The key difference between an EMI and a bank is the fact that an EMI holds the funds and mirrors 102% of all the funds in an account directly with the Bank of England. This means that if an EMI were to fail, the agent would get 100% of client funds returned. By comparison, a bank takes client funds and uses them to finance loans and mortgages, which is why interest is payable with a bank but not an EMI, Foxon explains.
However, he points out that if the bank were to fail, an agent could only claim back up to £85,000 using the FSCS scheme, and the rest would be their responsibility. “If an agent is using a leading automated client account software which opens a bank account for them, that account is not covered by the FSCS scheme at all,” Foxon adds. “This would mean that if the accounting software business were to fail, all client funds could be lost.
“Over the last few months, it has become apparent some traditional CMP schemes have turned away from the benefits and security EMI’s bring as they are focused on a definition of a bank in legislation that was written by housing experts and not banking experts,” Foxon says.
“There could be many reasons for this change of heart by CMP providers: commercial pressures; fear of change; but unfortunately, to date, there has been a lack of willingness to listen and understand the security benefits EMIs have on the protection of client funds.”

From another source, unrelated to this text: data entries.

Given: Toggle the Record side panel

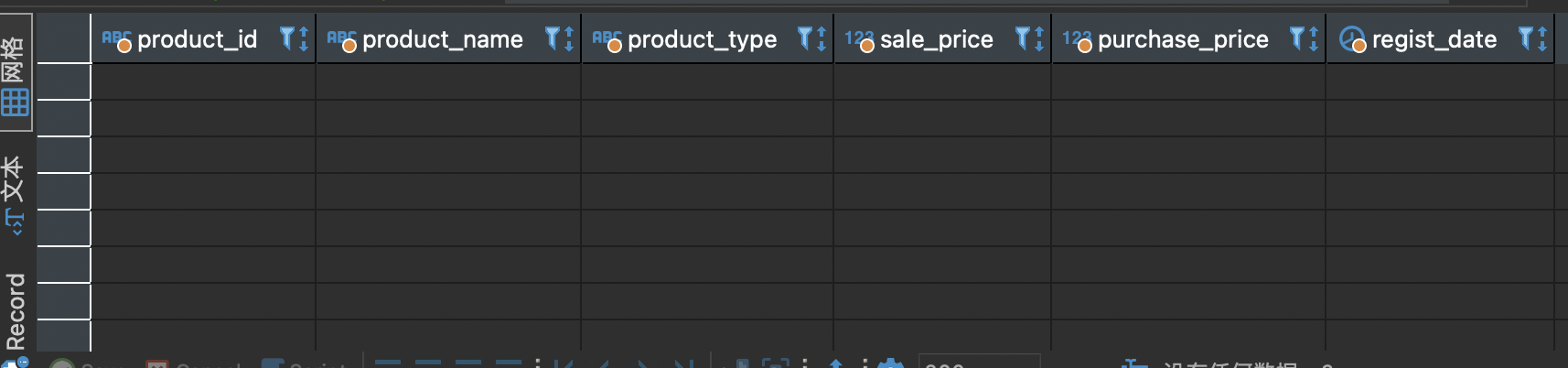Looking at the screenshot, I should [15, 311].
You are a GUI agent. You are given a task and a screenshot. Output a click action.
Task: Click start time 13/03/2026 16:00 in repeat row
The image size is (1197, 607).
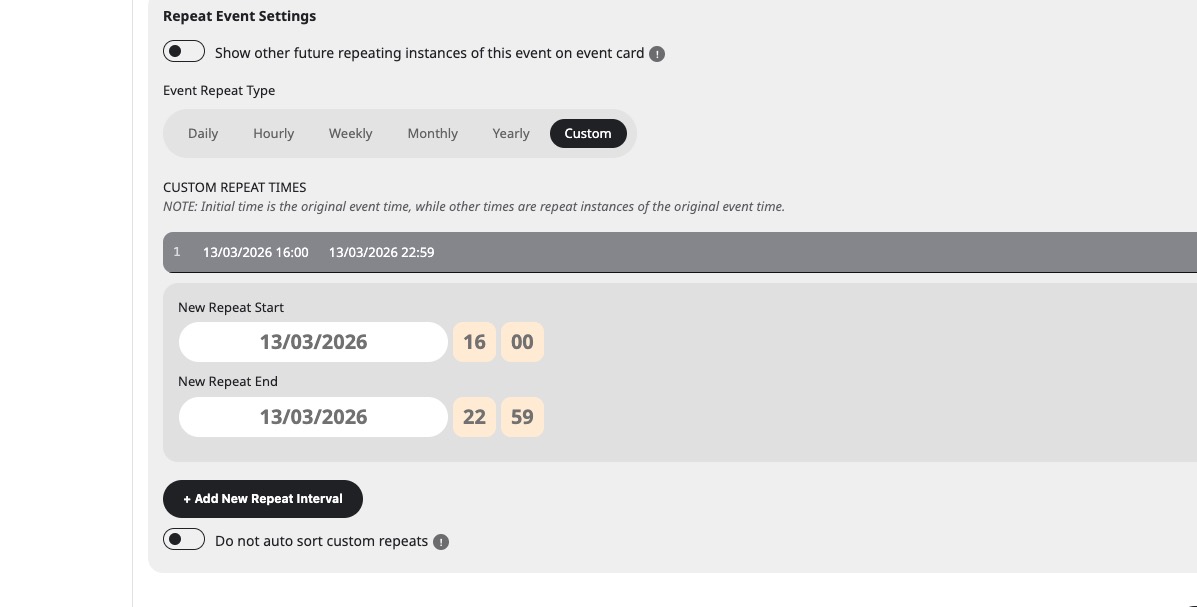tap(255, 252)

With the aim of satisfying these and all CMP schemes, LettsPay has introduced a new product which works with an agent’s client bank account.
“This ensures that agents will get all of the automation benefits of LettsPay and satisfy the traditional CMP schemes new stance,” Foxon explains.
“With the new product, all of the agent’s client funds will be stored at a bank to satisfy the traditional CMP schemes. The client will still retain all of the great automation and easy user journey so there is no reduction in the quality of the LettsPay product.”
However, Foxon warns that not all bank accounts offer FSCS protection, especially if they have been offered by an automated client accounting platform or a CASP (Client accounting service provider).
“This means that if the agent’s CASP or the client accounting platform were to fail, all of the funds held could be lost,” he says. “We recommend all agents that are unsure if their client bank account is covered by FSCS to get in contact with their provider or ourselves and get confirmation that they are protected.”